So much wrong with this I don't even know where to begin.

And I say that as one who has a conservative bent when it comes to illegal immigration. Pardon, it used to be conservative- now, because I don't like the idea of tearing families apart and placing kids in concentration camps I'm apparently a hippie or what not.

Folks should come through the doors our country provides, but those doors? They need to be OPEN and ready to receive. We have a moral and ethical obligation to help those coming here seeking freedom and democracy, who cannot achieve it where they come from. As soon as they say the Oath, they're as American as any one who has some great great someone or another that stepped off the Mayflower. And there's a good chance they can answer more questions about our Congress to boot. THEY had to take a test.

 

I know some others will disagree, but the way I see it...

 

You become an American, everything good about the United States of America becomes yours to take pride in. That's right, if you're born in Ethiopia or Thailand or wherever, come over here, earn your citizenship you get to be proud of the moon landing? WHY? Because you have just as much right to be as any other American of this generation and we should treasure what's best in us, cultivate it, and yes damn it be a bit proud. It's like cheering your home team when it's not YOUR ass making a touch down, you still cheer. On the flipside, while you don't have to take the blame for every bad thing America or Americans did- You do gain a sacred responsibility to keep those dark days from happening again. Trying to live up what is best in our country, fighting hard to fix the worst and keep old evils from rising again is the duty of anyone who claims to love their country. Waving the flag is cheap, making it worth waving is what matters.

 

There are going to be a lot of disagreements on what it will take to embrace the best, deny the worst.  We're not all going to agree. Welcome to a Democratic Republic! 

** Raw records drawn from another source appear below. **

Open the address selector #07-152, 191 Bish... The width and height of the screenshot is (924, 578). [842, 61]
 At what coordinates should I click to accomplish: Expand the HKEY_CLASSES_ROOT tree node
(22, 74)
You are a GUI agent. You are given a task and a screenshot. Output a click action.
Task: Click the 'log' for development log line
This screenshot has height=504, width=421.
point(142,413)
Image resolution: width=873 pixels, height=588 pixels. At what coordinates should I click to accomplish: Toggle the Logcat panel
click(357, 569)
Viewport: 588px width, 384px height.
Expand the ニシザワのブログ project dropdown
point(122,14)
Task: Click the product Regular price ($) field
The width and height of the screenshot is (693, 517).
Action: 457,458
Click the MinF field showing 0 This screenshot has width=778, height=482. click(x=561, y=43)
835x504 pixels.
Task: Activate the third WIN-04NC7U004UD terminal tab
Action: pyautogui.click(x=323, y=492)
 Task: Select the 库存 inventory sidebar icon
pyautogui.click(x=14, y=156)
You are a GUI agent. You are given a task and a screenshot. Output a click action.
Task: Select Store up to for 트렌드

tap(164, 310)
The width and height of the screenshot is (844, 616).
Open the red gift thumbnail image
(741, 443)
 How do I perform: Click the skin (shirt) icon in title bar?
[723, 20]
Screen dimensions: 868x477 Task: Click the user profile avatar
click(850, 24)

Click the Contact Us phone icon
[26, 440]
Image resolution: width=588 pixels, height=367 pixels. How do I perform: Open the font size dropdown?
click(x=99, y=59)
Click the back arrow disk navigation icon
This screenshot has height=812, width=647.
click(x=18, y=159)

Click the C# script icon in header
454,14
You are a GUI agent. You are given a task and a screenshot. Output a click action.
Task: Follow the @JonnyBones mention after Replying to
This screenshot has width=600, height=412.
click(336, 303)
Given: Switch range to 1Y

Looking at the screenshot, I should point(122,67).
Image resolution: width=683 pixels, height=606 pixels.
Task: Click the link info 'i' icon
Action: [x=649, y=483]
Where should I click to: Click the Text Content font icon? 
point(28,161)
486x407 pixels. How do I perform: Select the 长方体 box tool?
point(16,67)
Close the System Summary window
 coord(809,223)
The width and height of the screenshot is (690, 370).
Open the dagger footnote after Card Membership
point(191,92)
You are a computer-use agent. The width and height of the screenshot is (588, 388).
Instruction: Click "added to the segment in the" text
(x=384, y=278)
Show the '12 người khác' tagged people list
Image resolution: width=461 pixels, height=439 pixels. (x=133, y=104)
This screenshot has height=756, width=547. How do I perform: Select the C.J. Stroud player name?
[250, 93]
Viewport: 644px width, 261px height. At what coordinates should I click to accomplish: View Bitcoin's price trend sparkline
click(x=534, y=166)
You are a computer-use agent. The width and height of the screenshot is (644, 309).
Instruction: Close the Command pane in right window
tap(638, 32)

We all love the rags to riches story. We all love the idea of folks coming with nothing and through hard work and sweat making it big. But to me that is not the American Dream. It is the FREEDOM to chase your dreams that is what matters. Some want wealth, some want safety for their family, some want the chance to do something they love. A few want to help their fellow man. You have the chance! But thanks to racist bullcrap like Trump and his goons are trying to enact into policy multitudes wont' even get the CHANCE to prove themselves legally? We won't even offer a hand to them as they come in?  To assume that because of WHERE they came from, what they own, and not who they are, that they cannot be worthy of freedom? That we can't let them have legal means to join us?

 

That is racist, regionalist,  hateful, and let's just admit it, a betrayal on a moral and ethical level so profound that it is treasonous to the American soul.

 

I'm so pissed right now I could shove a flag pole up some bigot's ass!

 

"In God We Trust" is our current motto, but your actions determine who you are giving worship to. Right now? Trump is the high priest of fear and greed, and I didn't sign up to kiss the asses of either Phobos OR Mammon.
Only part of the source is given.